I got up from the seat as the day’s light was dimming and the street lights were turning on. A fresh wind made the loose bark on the trunk of a gum tree flap, as if applauding me for a day well done. I made my way back home wondering if I could justify eating last night’s chicken Parmigiana on the basis that it would be wasteful to throw it in the bin, and if I would ever decide what to do about Marie.
As it happened, I didn’t have to choose. Marie decided
for me. A few days later she called.
Something to Say
I was eating a ricotta, tomato and lettuce sandwich on multigrain bread when Marie phoned. She wanted a catch-up. Naturally I said yes, but felt my waistband and wondered if there was any noticeable change. It was doubtful. I hadn’t been dieting for long, after all. I put the sandwich down, thinking I’d only eat half.
‘Is there a problem?’ I asked, wondering if the arrangements for a local councillor’s funeral were proving tricky, given his wife’s mahogany taste on a plywood budget. ‘You haven’t run out of flowers or anything?’ I laughed.
‘No, not at all,’ she said, but she didn’t laugh along with me or allude to anything further. ‘Five o’clock this evening?’ She was uncharacteristically brusque.
‘Sure,’ I said.
Marie was definitely sad, I decided. Perhaps things really were bad on the home front. Maybe she does want my ‘ear’ this time, and all the advice and soothing words of consolation I can give her. I will be her devoted ear, the one who listens as she wants to be listened to, the one who can stroke her hand and help her in a time of need.
‘Will I stay or should I leave?’ she’ll ask, and I’ll tell her that she must act upon her heart.
‘If you’re dreadfully unhappy, then you mustn’t stay,’ I’ll tell her. ‘It’s not like you have children to think about, only yourself, and you must be true to yourself.’

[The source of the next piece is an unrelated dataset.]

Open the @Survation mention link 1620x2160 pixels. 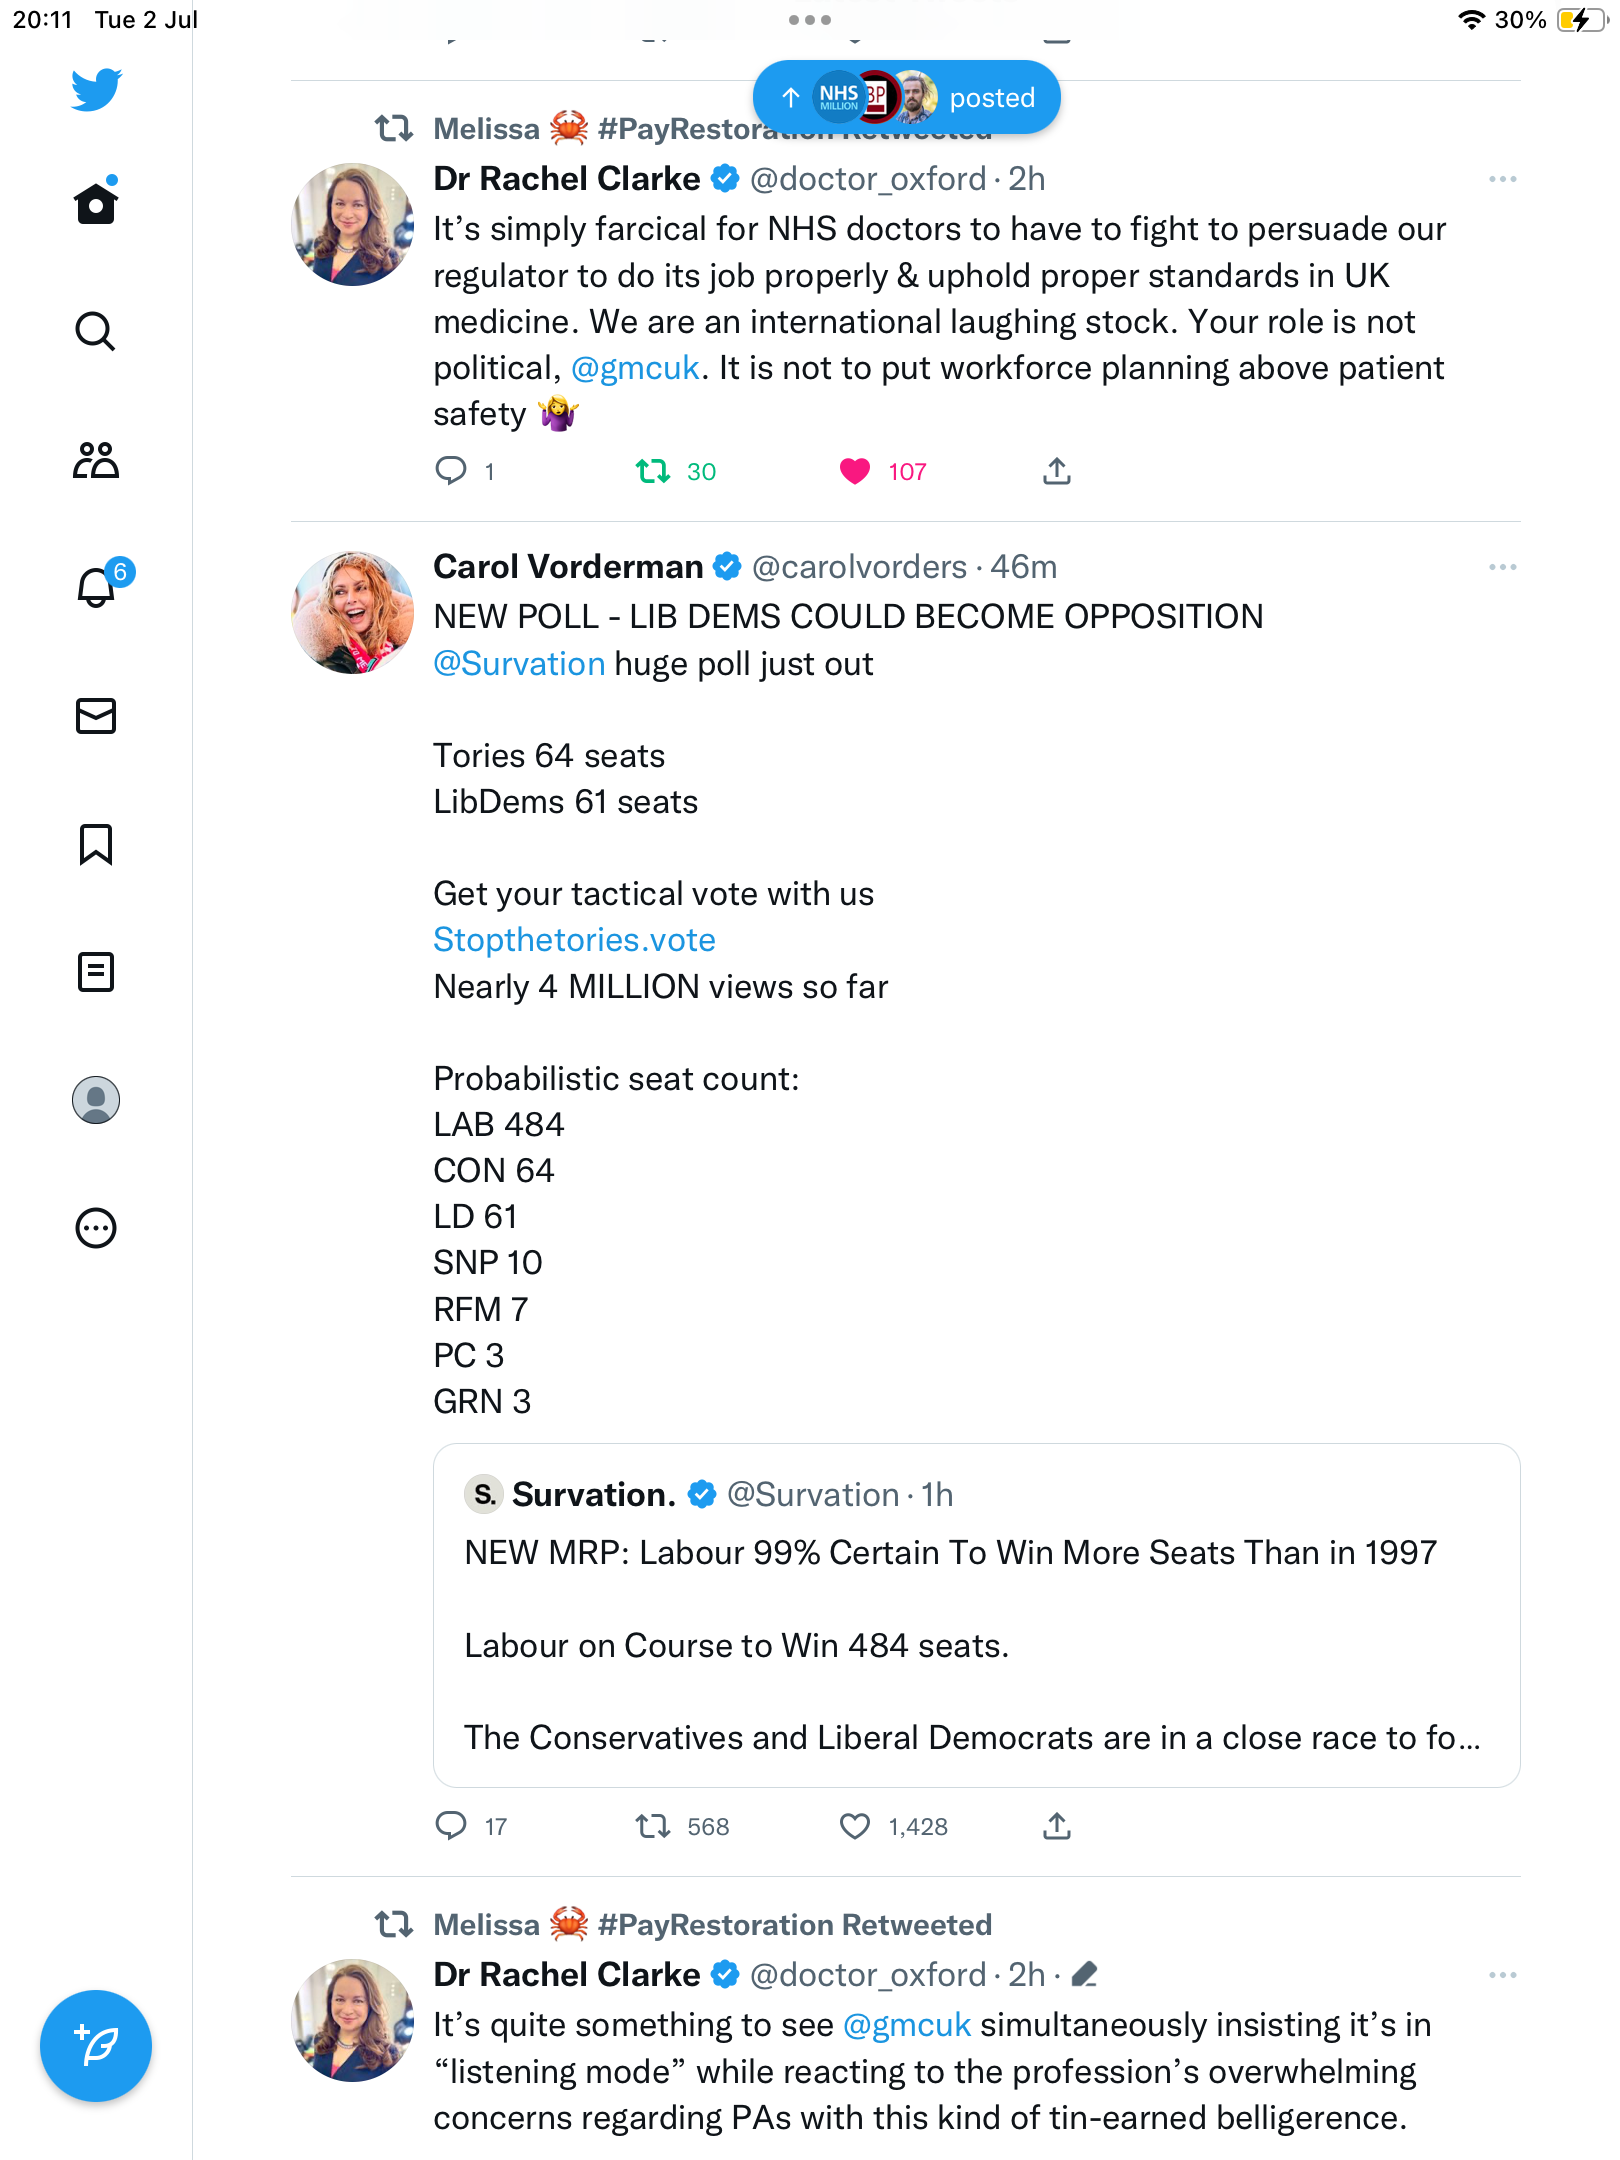tap(519, 664)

I’ll tell her I’ll be there for her every step of the way. I’ll offer to take her to the movies and out for dinner to take her mind off the demise of her marriage and make her feel better. I will not kiss her or ask her on a date. None of that. Not yet. It will all be platonic, all above board. I will be the perfect gentleman friend. Until she is ready.
I was so pleased that not only had I resolved what to do but had made an honourable decision in line with the man I liked to think I was that I gobbled up both halves of the sandwich in delight. There was not a wilted leaf of lettuce spare. It didn’t matter. My decision afforded me more dieting time so I could transform myself from chubby friend into chiselled beau. Well, chiselled may have been pushing it, but there was no harm in fantasising.

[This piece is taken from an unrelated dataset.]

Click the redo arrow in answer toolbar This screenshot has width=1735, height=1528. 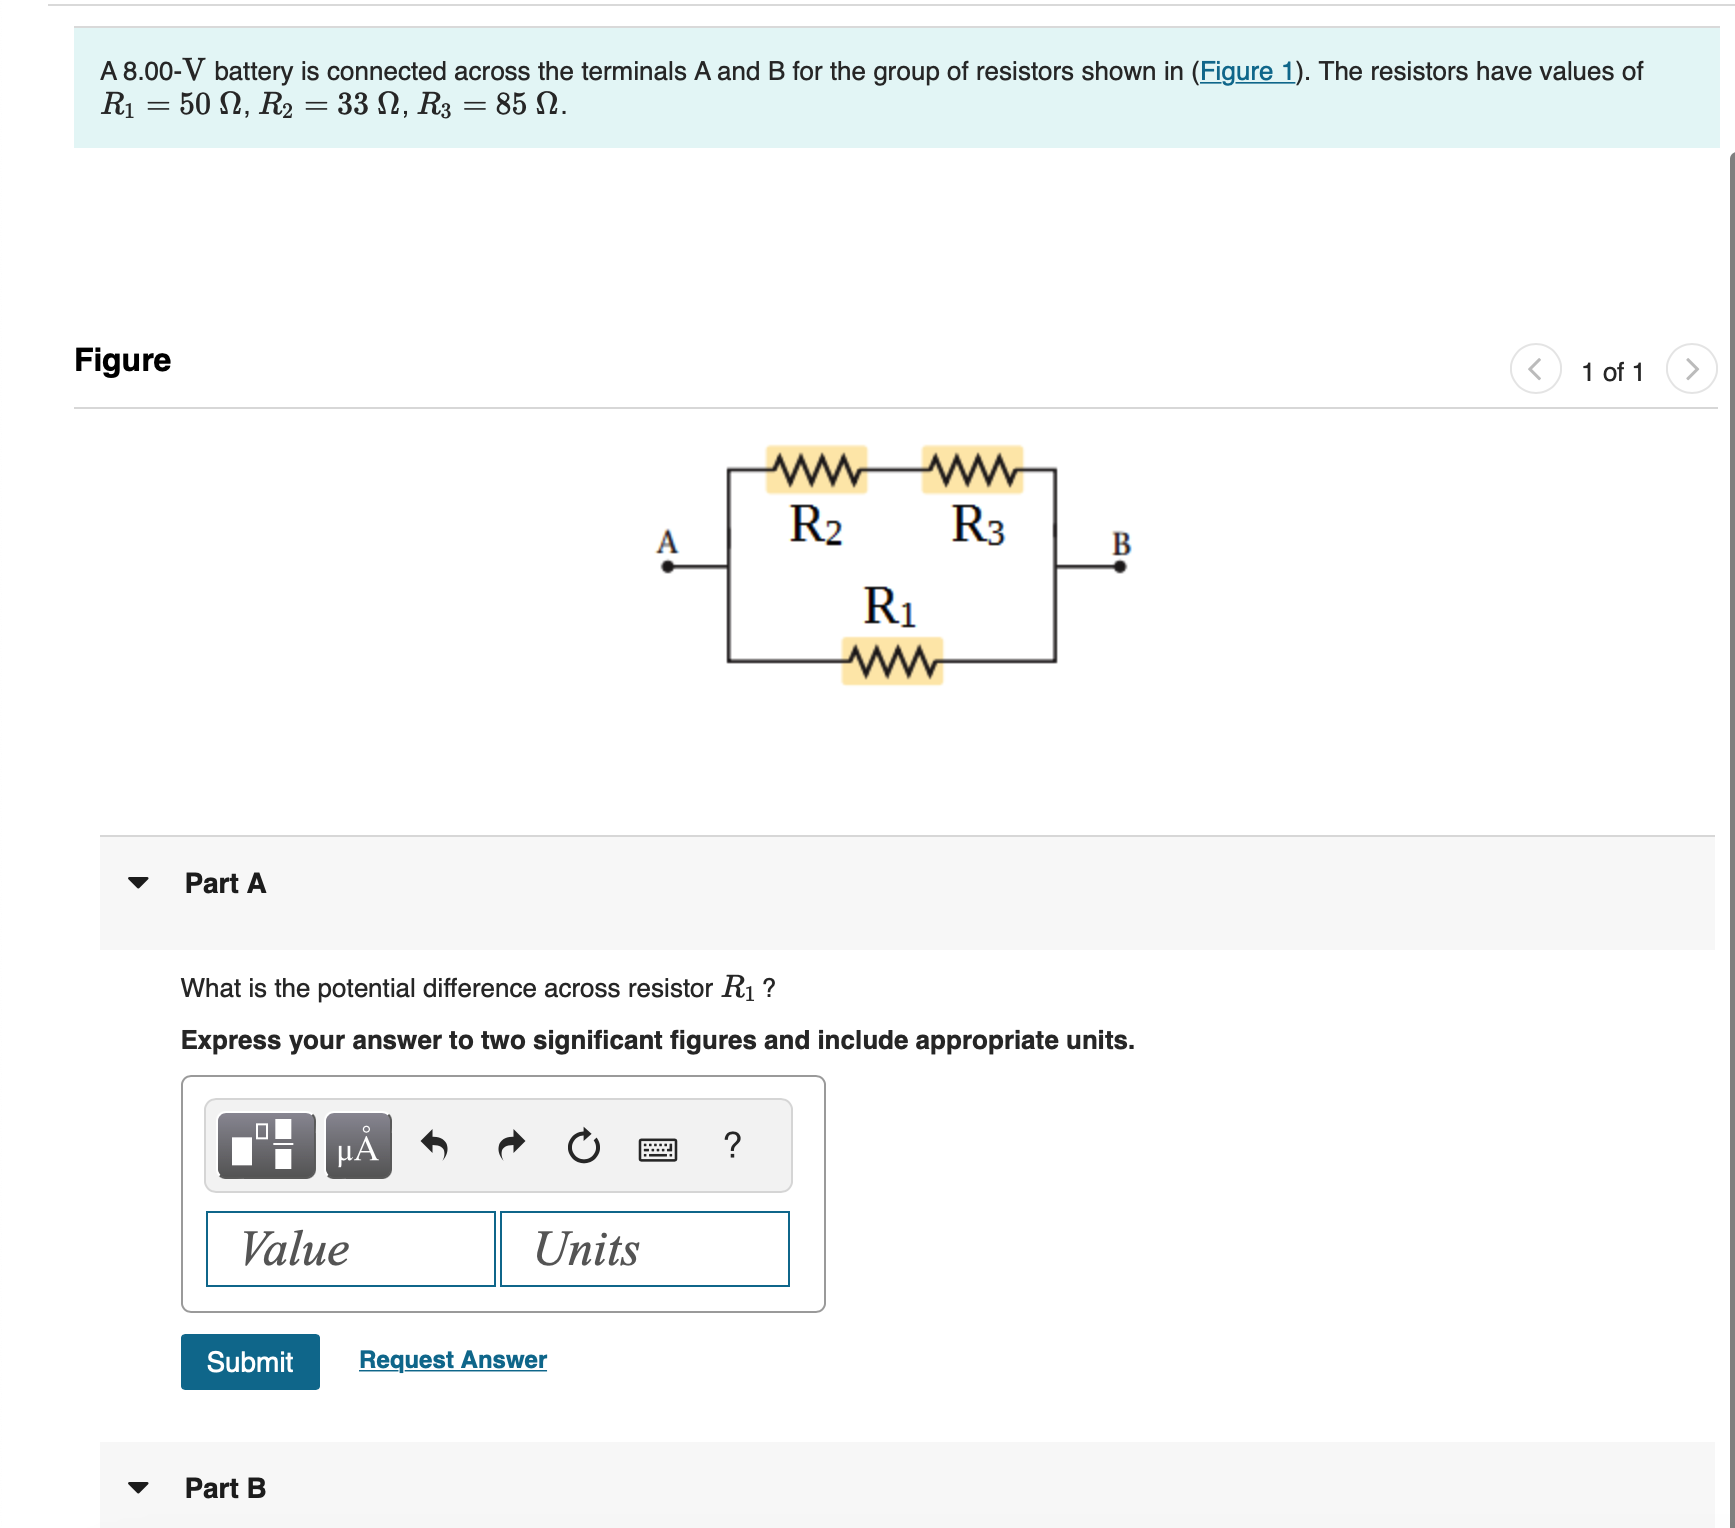click(x=510, y=1146)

I urged time to speed up, but we had no new customers and no last-minute call-outs. The afternoon dragged. I forced myself to do paperwork. Mum reorganised files. Jean paid bills. Roger left early after polishing the embalming instruments.
Finally, it was four thirty. I combed my hair and redid my tie for no other reason than I wanted to look as good as possible. At four forty-five I drove to the café-bar where we often met to discuss work. Unlike other meetings, this time I was nervous.

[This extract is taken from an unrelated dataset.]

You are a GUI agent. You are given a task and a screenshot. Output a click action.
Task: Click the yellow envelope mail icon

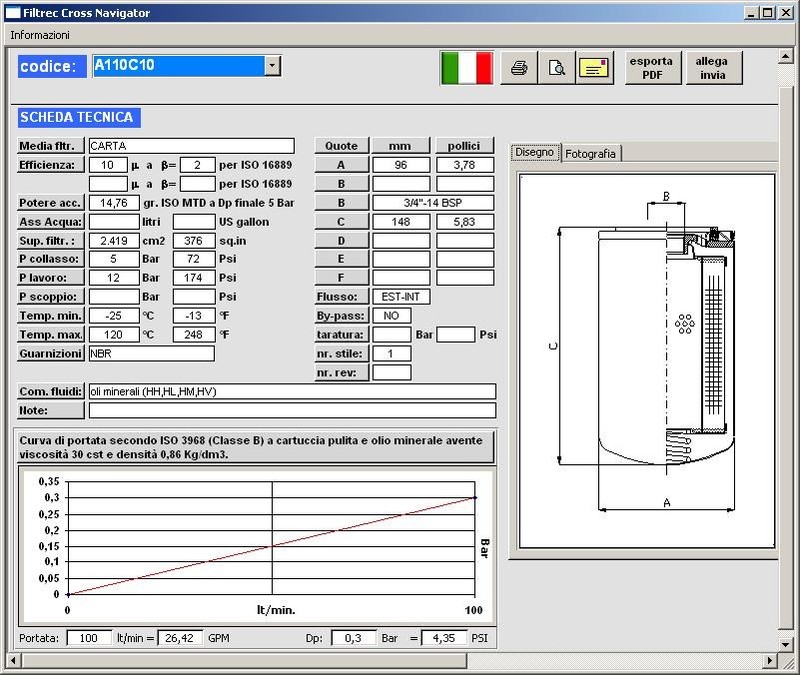595,68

I saw Marie sitting at a table by the window. I waved from the footpath. She raised a hand. I had to compose myself and finger-comb my hair before walking over to her.
‘I’ve ordered some wine. Hope you don’t mind,’ she said.
‘You know I don’t mind,’ I said. ‘So, how are the flower arrangements going?’ I asked, but before she had time to answer I found myself continuing to natter about how Mrs Dalgleish, the councillor’s wife, could be tricky, or rather pernickety, about the finer details, how dry the weather had been and how I hoped it wasn’t affecting flower quality, and whether or not I should be worried that this week was proving to be one of the slowest weeks in the industry that I could remember. It was simply nerves. Thankfully, Marie interrupted me.
‘Oliver . . .’ she said.
‘Yes?’ I felt a fool for going on.
‘I didn’t really want to talk shop,’ she said.
Of course she didn’t.
‘You see, I have something to tell you,’ she started, but then the waiter came with the wine. She turned to look out the window, her chin resting on a hand, her jaw stiffening. The waiter placed two glasses of wine on the table, reached for the water bottle and poured two glasses. The liquid sloshed in slow motion then settled to a gentle surface spin. He asked if we’d like anything else and I said to Marie, ‘How about some olives?’ but she didn’t respond so I ordered olives for us, pleased with my self-restraint at not requesting nuts as well. When the waiter left, she faced me again.
I smiled then clinked my wine glass against hers. The olives arrived. I passed them to her but she declined. She still hadn’t taken a sip of her wine and I’d already had two large gulps. I felt I had to say something, as she seemed reluctant to begin, but I wanted her to know that I didn’t mind, that I was her friend and that anything she told me would be in strict confidence.
‘I don’t know how to say this,’ she said.
I instinctively took her hand and gave her a napkin. ‘It’s OK,’ I said. ‘Take your time.’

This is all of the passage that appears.